→ **TASK OBJECTIVE**
Can you return, word for word, everything in the entries below from the line containing "Select the bubble over Kenya" down to the line containing "Delete the Détail", with both of those lines included?

Excerpt from a dataset

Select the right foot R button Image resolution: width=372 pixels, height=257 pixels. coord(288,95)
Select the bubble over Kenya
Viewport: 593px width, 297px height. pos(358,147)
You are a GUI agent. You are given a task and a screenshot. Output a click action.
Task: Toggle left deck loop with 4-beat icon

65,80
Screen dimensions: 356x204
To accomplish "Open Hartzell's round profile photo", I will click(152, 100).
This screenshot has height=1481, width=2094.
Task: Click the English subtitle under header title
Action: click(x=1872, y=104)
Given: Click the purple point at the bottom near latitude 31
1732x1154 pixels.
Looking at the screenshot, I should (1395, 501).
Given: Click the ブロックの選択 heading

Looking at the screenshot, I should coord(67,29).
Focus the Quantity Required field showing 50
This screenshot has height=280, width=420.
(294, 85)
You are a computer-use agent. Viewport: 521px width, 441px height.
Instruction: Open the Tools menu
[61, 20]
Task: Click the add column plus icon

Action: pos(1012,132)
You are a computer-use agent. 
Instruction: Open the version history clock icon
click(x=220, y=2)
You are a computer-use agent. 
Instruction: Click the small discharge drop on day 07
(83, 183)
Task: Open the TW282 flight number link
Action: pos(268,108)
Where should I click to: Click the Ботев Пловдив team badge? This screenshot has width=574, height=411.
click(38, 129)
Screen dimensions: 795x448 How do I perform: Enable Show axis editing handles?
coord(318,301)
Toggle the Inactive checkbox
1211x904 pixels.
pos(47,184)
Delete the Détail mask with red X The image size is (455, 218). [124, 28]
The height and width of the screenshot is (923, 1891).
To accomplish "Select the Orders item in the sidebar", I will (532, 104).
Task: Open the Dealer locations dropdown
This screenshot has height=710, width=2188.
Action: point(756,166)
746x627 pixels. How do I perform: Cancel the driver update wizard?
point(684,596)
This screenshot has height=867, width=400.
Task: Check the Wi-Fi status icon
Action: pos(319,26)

→ **THE SOLUTION**
Select the bubble over Kenya
Viewport: 593px width, 297px height. pos(358,147)
You are a GUI agent. You are given a task and a screenshot. Output a click action.
Task: Toggle left deck loop with 4-beat icon

65,80
Screen dimensions: 356x204
To accomplish "Open Hartzell's round profile photo", I will click(152, 100).
This screenshot has height=1481, width=2094.
Task: Click the English subtitle under header title
Action: click(x=1872, y=104)
Given: Click the purple point at the bottom near latitude 31
1732x1154 pixels.
Looking at the screenshot, I should (1395, 501).
Given: Click the ブロックの選択 heading

Looking at the screenshot, I should coord(67,29).
Focus the Quantity Required field showing 50
This screenshot has height=280, width=420.
(294, 85)
You are a computer-use agent. Viewport: 521px width, 441px height.
Instruction: Open the Tools menu
[61, 20]
Task: Click the add column plus icon

Action: pos(1012,132)
You are a computer-use agent. 
Instruction: Open the version history clock icon
click(x=220, y=2)
You are a computer-use agent. 
Instruction: Click the small discharge drop on day 07
(83, 183)
Task: Open the TW282 flight number link
Action: pos(268,108)
Where should I click to: Click the Ботев Пловдив team badge? This screenshot has width=574, height=411.
click(38, 129)
Screen dimensions: 795x448 How do I perform: Enable Show axis editing handles?
coord(318,301)
Toggle the Inactive checkbox
1211x904 pixels.
pos(47,184)
Delete the Détail mask with red X The image size is (455, 218). [124, 28]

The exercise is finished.